Parliamentary aides showed up to work on Wednesday in skirts and dresses in protest after one of their coworkers was not allowed to enter the Knesset because the guards deemed her skirt “immodest.”
The organized protest brought on the expected result: over 15 were detained or barred from entering the Knesset due to wearing what was deemed to be “inappropriate attire.”
Several other aides and advisors joined their colleagues, themselves refusing to enter in protest. MKs Yael German (Yesh Atid) and Ilan Gilon (Meretz) tried to help out the women, but to no avail, and aides were left outside.
But it was MK Manual Trajtenberg (Zionist Union) who really gave the establishment the cold shoulder, taking off his dress shirt after his female assistant was asked to remove her coat so that the length of her skirt could be assessed. “‘If I can enter the Knesset like this, so can you,” said Trajtenberg, receiving a round of applause.
MK Shelly Yachimovich (Zionist Union) came out against the dress code. “Detaining parliamentary workers is very severe and constitutes an invasion of their privacy, in addition to being humiliating and aggressive,” she wrote. “The Knesset Speaker and his emissaries’ feigned innocence in claiming this is merely enforcing policy is truly hypocritical,” she added.
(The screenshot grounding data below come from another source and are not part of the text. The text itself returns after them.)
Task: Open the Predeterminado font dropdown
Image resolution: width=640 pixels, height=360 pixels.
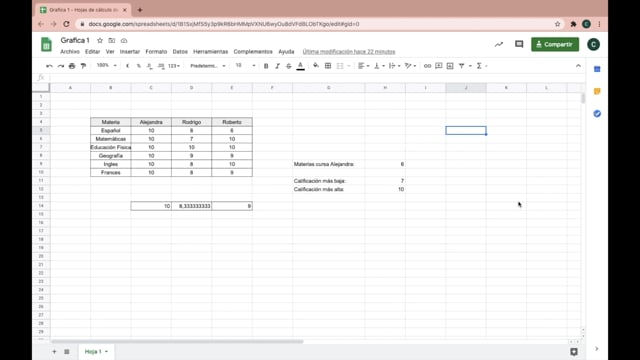Action: 208,66
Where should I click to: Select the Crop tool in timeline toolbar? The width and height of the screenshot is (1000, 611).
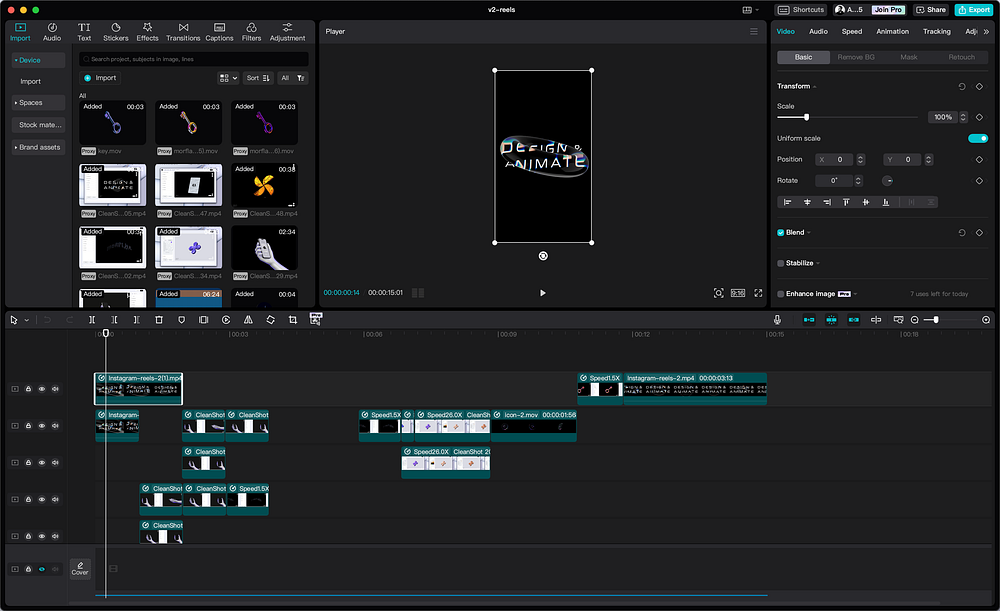pos(293,320)
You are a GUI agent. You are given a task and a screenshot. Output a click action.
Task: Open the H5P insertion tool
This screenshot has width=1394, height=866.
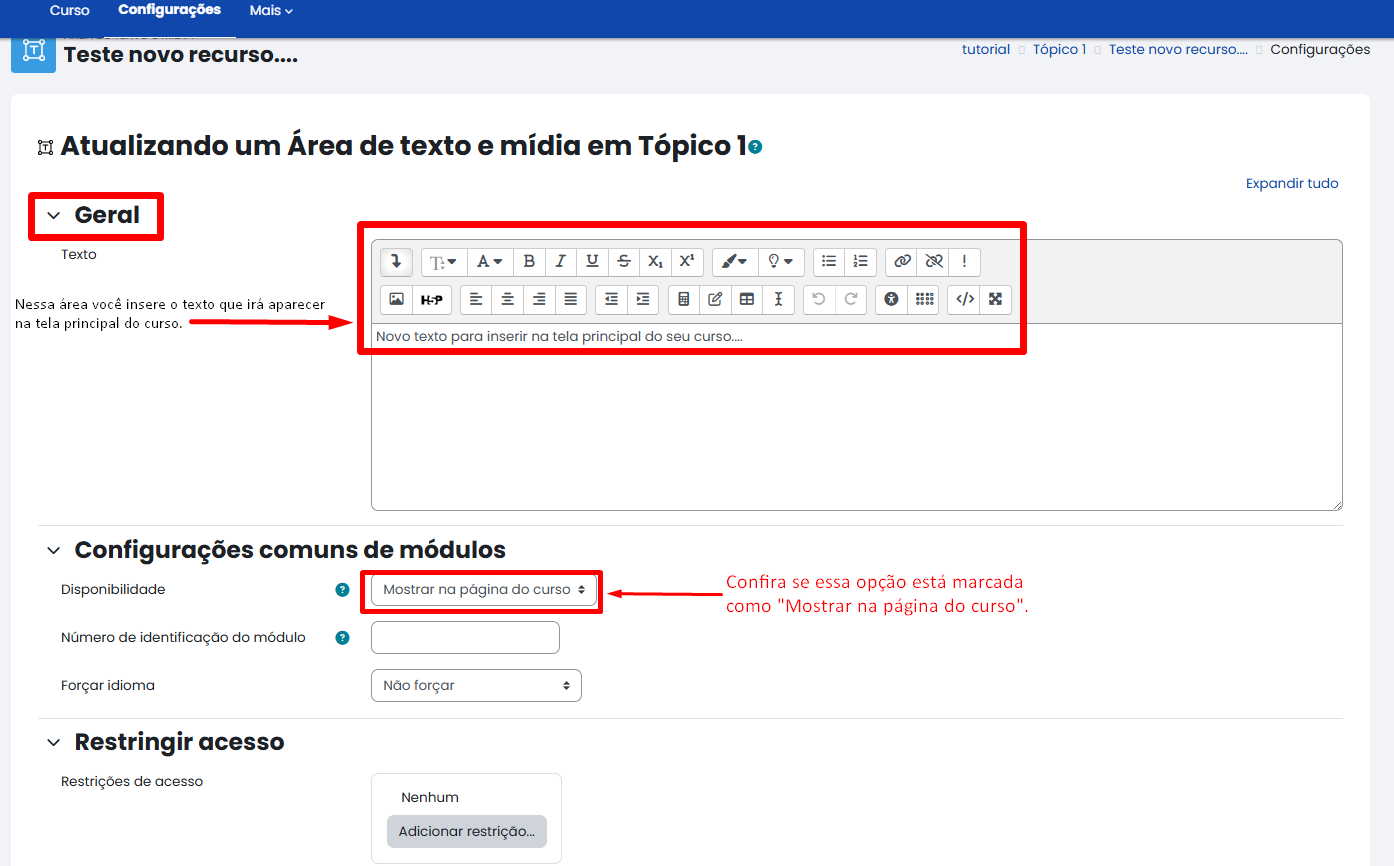tap(431, 299)
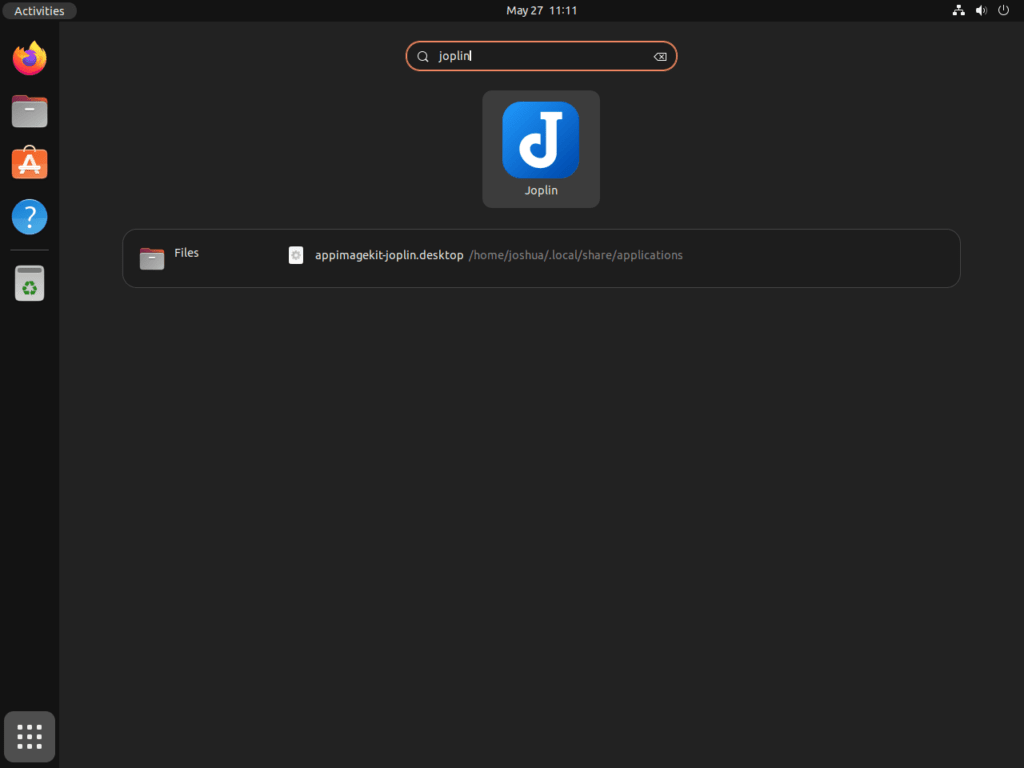1024x768 pixels.
Task: Click the Show Applications grid icon
Action: pos(29,736)
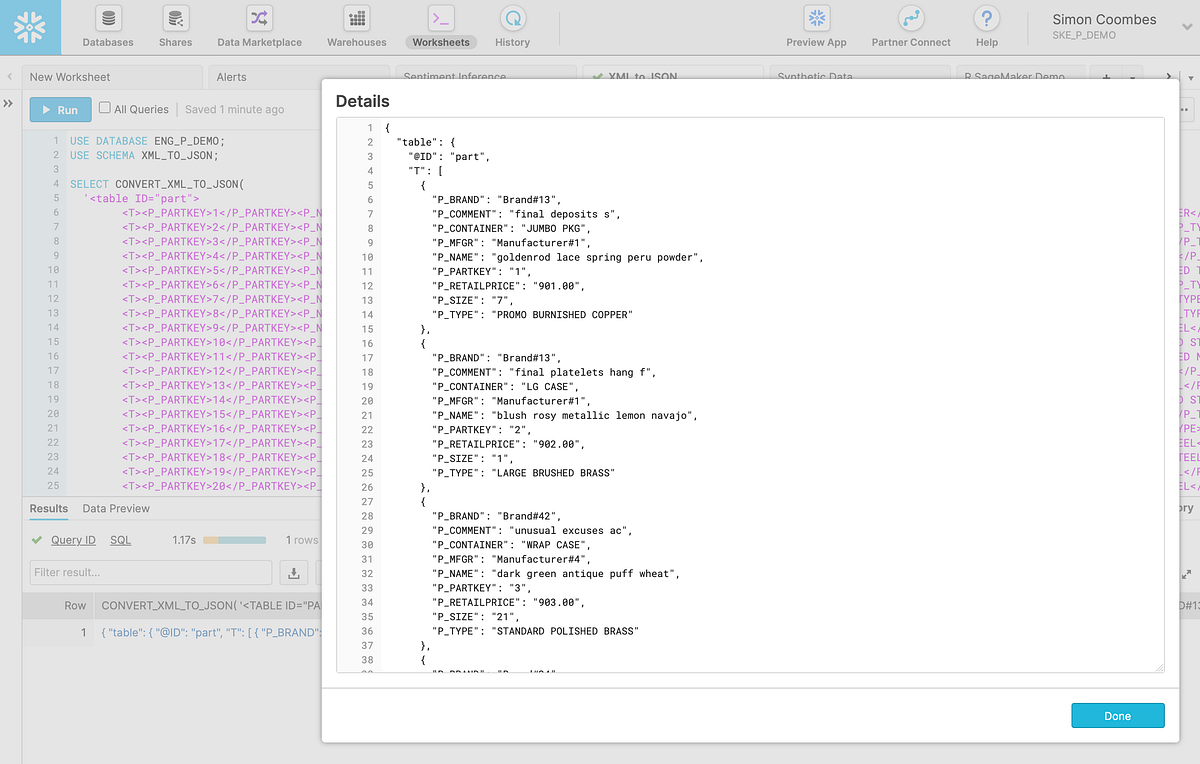Open the Databases panel
The image size is (1200, 764).
(107, 26)
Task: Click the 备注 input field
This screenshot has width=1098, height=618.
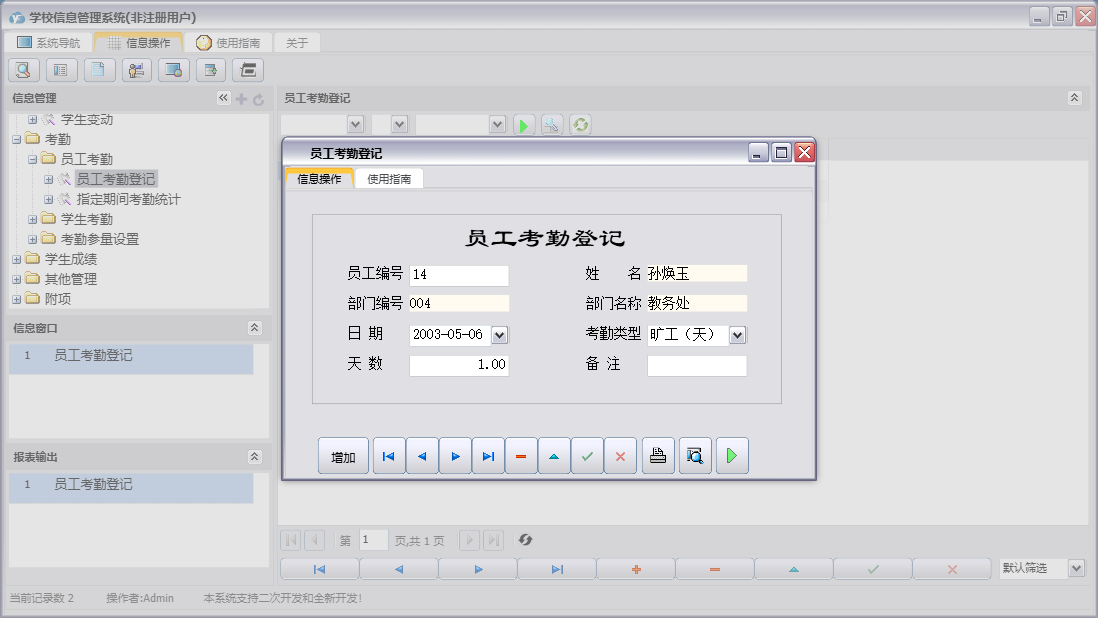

The first to be detained for her sartorial choices was Shaked Hasson, aide to Zionist Union MK Merav Michaeli, who was stopped at the entrance to the Knesset on Sunday.
Hasson insisted she and her friends were not being provocative on purpose, despite the Knesset issuing a response to the contrary.
She explained that when word got out on Wednesday that other women were being detained for the same reason, she and several other Knesset workers, including MKs, came out to in a show of camaraderie. “We went outside to show support, and to say that the Knesset will not have a Taliban,” said Hasson on Wednesday.
“People should be able to enter without others measuring (a certain number of) centimeters above their knees,” she continued. “Today, we suddenly got a new directive from the visitors’ center, saying that the standard is up to 5cm above the knee. Well, it isn’t. This is outrageous and should not be the standard.”
Michaeli joined her aide in the fight against discrimination, sending a letter on the matter to Knesset Speaker Yuli Edelstein (Likud), Knesset Legal Advisor Eyal Yanun and Legal Aide to the Knesset Administration Nurit Elstein. Michaeli claimed that a previous inquiry attempt with Edelstein went unanswered.
“I turn to you with the intent of stopping the radicalization that is taking place at this very moment at the entrance to the Knesset building,” wrote Michaeli, explaining that many parliamentary aides are forced to remove their coats or step out of their cars so that their outfits may be scrutinized.
“The Knesset Guard’s enforcing of a dress code has gotten out of proportion,” continued Michaeli. “It harms the ability of both male and female MKs to do their jobs. I ask that you intervene to stop the harsh radicalization currently taking place, allow all advisors in and set up a meeting to clarify this matter.”
The Knesset responded to the protest, saying, “Today’s event was no more than a premeditated provocation that respected no one. Despite this, and as opposed to several reports on the matter, all aides were allowed to enter, apart from one. The women and men of the Knesset Guard standing at the entrance are dedicated to their work, which they do based on a dress code that has been used at the Knesset for years, which aims to protect the Knesset’s dignity and distinction.”
Six hours after the first woman was stopped from entering the Knesset on Wednesday, all the parliamentary aides were allowed to enter.
Following the protest, Knesset Speaker Edelstein announced he will set up a taskforce that will examine the current dress code during a meeting with Knesset director-general Albert Shacharovich and nine MKs.